Random selection is used in science funding across the US and Europe. For example, Switzerland’s national science funder awards grants by lottery to eliminate bias between proposals of similar quality, and the Volkswagen Fund has been running a partially randomized process as part of a programme to experiment with funding approaches for a number of years. In the US, the case for random selection in science funding was powerfully made in an influential paper by Fang and Casadevall (2016) who argue that funding rates in the US were now so low – at both the National Science Foundation and the National Institutes of Health (NIH) – that it was no longer appropriate to allocate funds by ranking applications through a peer-review process, which biased selection towards more experienced, well-connected, male applicants.

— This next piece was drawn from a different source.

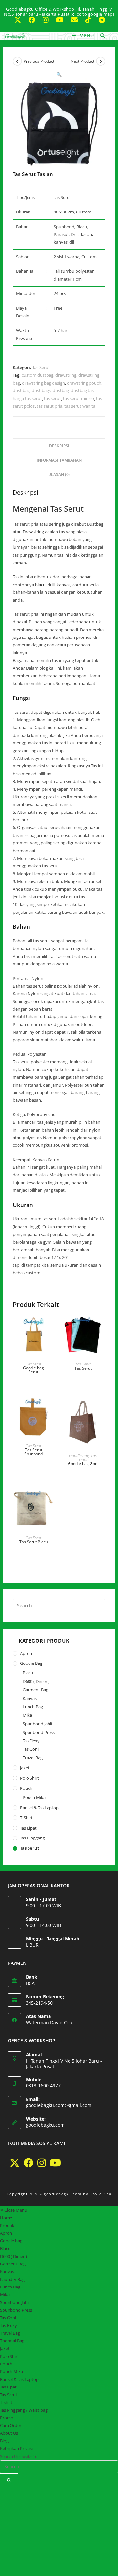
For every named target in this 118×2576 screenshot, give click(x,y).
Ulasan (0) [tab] (59, 474)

The idea in science funding is that new breakthroughs in research (akin to identifying and nurturing artistic talent?) are unlikely to be discovered only by peer review and ‘informed, rational choices’. This is because scientists recognise knowledge is always partial, and ‘rational choice theory’ is deeply flawed. Therefore using (some) element of randomness ensures a greater chance of successful new discoveries.

 

Random selection and democracy:

The Malcolm Gladwell podcast cited by Kelly Best and Georgie Grace in their commissioned text provided another rich vein of research. He talks about his investigation into use of lotteries in student elections and how they suggest a potentially revolutionary way forward for democracy on other podcasts and interviews, including this Big Think YouTube video. The approach sees anyone able to stand for election and representatives picked from a proverbial hat, and makes clear the qualities needed to campaign and win elections are very different from those needed to govern fairly. The ideas underpin the Democracy in Practice project, and the non-profit OfByFor.

 

Academic research on social mobility:

Work by academic Lee Major, Professor of Social Mobility at Exeter University in the UK on the potential power of lotteries to created fairer outcomes and combat meritocracy, was also a rich source of inspiration. Among other ideas, he advocates for lottery approaches to allocate university places to reduce educational inequalities. Academics in the US such as Peter Stone have looked at the role of lotteries in good and bad decision making, and Natasha Warikoo advocates lotteries for admission to elite institutions such as Harvard.